Alex Markov, as humorless as he is deadly handsome, has no intention of playing the loving bridegroom to a spoiled little featherhead with champagne tastes. He drags Daisy form her uptown life to a broken down traveling circus and set out to tame her to his ways.
Comment: This is another book by mrs Phillips I had in my TBR and after seeing the reviews and the idea behind the romance, I was intrigued and got it many months ago. I decided I would read it this month so I can start another series by her in 2016 and not have this one hanging out waiting.
In this book we meet Theodosia "Daisy" Devreaux, a young woman whose father just married her to a man she never met before and the book starts precisely with the "I do" on their wedding day. Daisy thinks she will only need to convince her new husband, Alex Markov, for a loan so she can try to get out of this problem and solve her life but he is willing to play his part and pay his debt to Daisy's father so he takes her with him while he participates in the next season with the circus he works with.
Daisy isn't an easy person to teach at first but with time the suspicion the circus members have of her changes to friendship. But not everyone thinks the same and there's also Daisy and Alex's relationship to bear in mind...
This book has all the usual elements we can expect to see in a SEP book, the interesting setting, the larger than life characters, the romance, the easy plot, the secondary romance...but somehow, this book didn't win me over as all the others before did.
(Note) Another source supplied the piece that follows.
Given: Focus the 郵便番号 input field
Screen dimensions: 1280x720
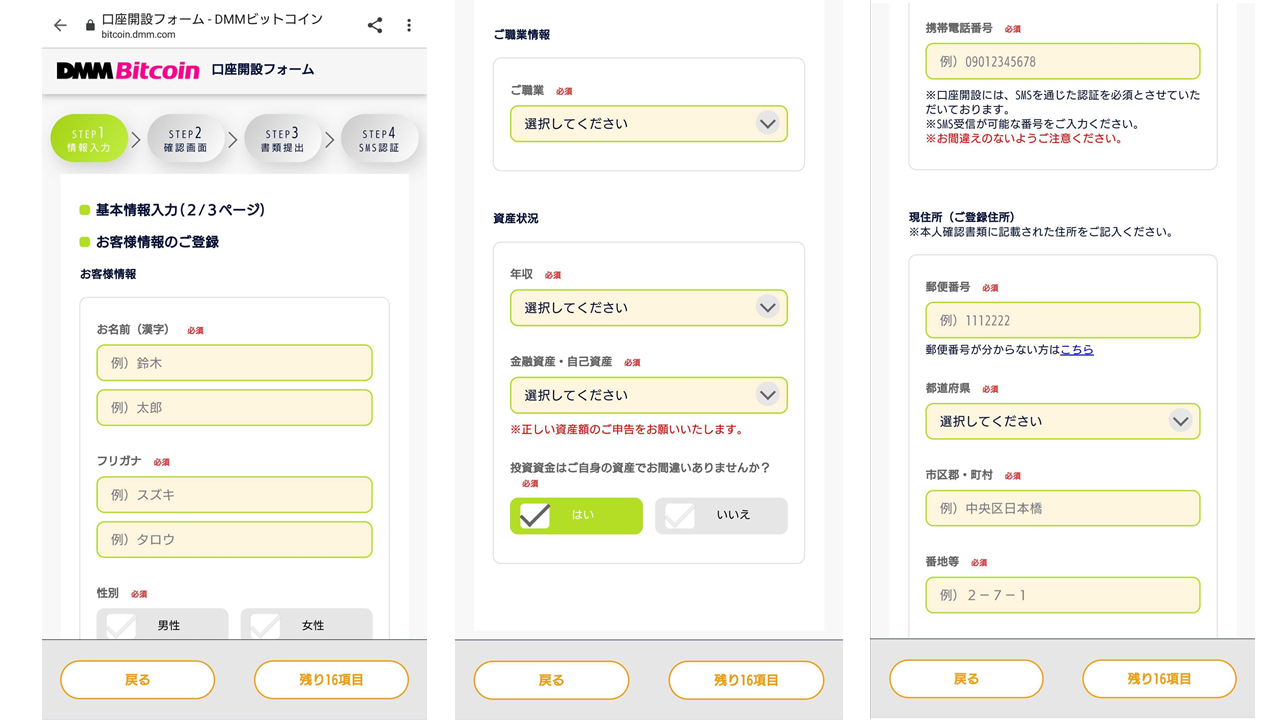Looking at the screenshot, I should point(1062,321).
In fact, this is probably my least favorite of them all so far.
I'm not very fond of the circus setting, nothing against it but it's not something I find much interest in. I know, the circumstances weren't what they seemed for the main characters in the end, but the majority of the plot was centered around circus related issues and I wasn't very interested in that.
Then Alex and Daisy's relationship never convinced me either.
The best part about this book was seeing Daisy learn to love animals and wanting to defend them. Her interactions with the elephant, the tiger and her love for children were the best parts of the book for me. I also liked the end, the overall writing is as smooth as always and not boring, which means the reader wants to keep on reading.
My problem is with many other things, namely the way the story develops, Daisy and Alex's lack of convincing love and a little something too unbelievable to buy closer to the end.
I didn't like certain things.
First, the way Daisy is humiliated in the beginning because she obviously doesn't know how to do the things expected of her. I can understand the idea behind this, she is supposed to be funny in her attempts, but to me this only seemed bullying. She had had a sort of privileged life, of course she wouldn't be good at the tasks asked of her in the circus right away. I had a hard time not wanting the circus people and Alex to stop being like that.
Her relationship with Alex didn't feel romantic at all for me. I know he is supposed to be cold so his change becomes more important after, but the connection between them never felt very real and the way he deals with her after he realizes she isn't the bimbo or the snob he believed her to be didn't seem what someone who wants to start again looked like.
Daisy is a virgin when they marry, at 26. I'm certain this isn't very common nowadays in western cultures but I kind of like when this happens, I want to know why the heroine feels she should have waited and obviously, if it's a romance, to find that special person she trusts to share that moment with. Daisy has good reasons to wait, we learn of certain disappointments she had but the emotional side of this wasn't fully explores as I think it should. then her first time with Alex wasn't very romantic, honestly it seemed very vulgar. If the heroine is a virgin she should have more focus on her choices, etc. I feel most romances nowadays only have virgins to enhance their first time or to show off how eager they are to not being virgins anymore. I don't think such a good writer as SEP is should waste this opportunity with a loss of focus on what should matter.
Closer to the end there is a situation regarding Alex's desire to not have children and the way everything was dealt with was so juvenile and unlikely... again, I get the point, but it's still childish.
The secondary romance didn't convince me either and overall, apart from two or three examples, most character relationships didn't seem balanced or with people I would want to meet. I felt very disappointed about all the things I got annoyed at while reading the book.
This isn't a failure, I just can't seem to look at it with the same appreciation I had for other books by her. With such interesting ideas running around here, the amazing potential for an emotional and powerful story, I felt the angst scenes closer to the end weren't as poignant as they could because so many other things lacked depth, in my opinion.
There's a HEA which is great, I liked knowing some things, but overall, this book let me down a bit because my expectations are always high when it comes to this author. Well, we can't enjoy everything by all authors we like, so...
I hope the books by her I have yet to read are better.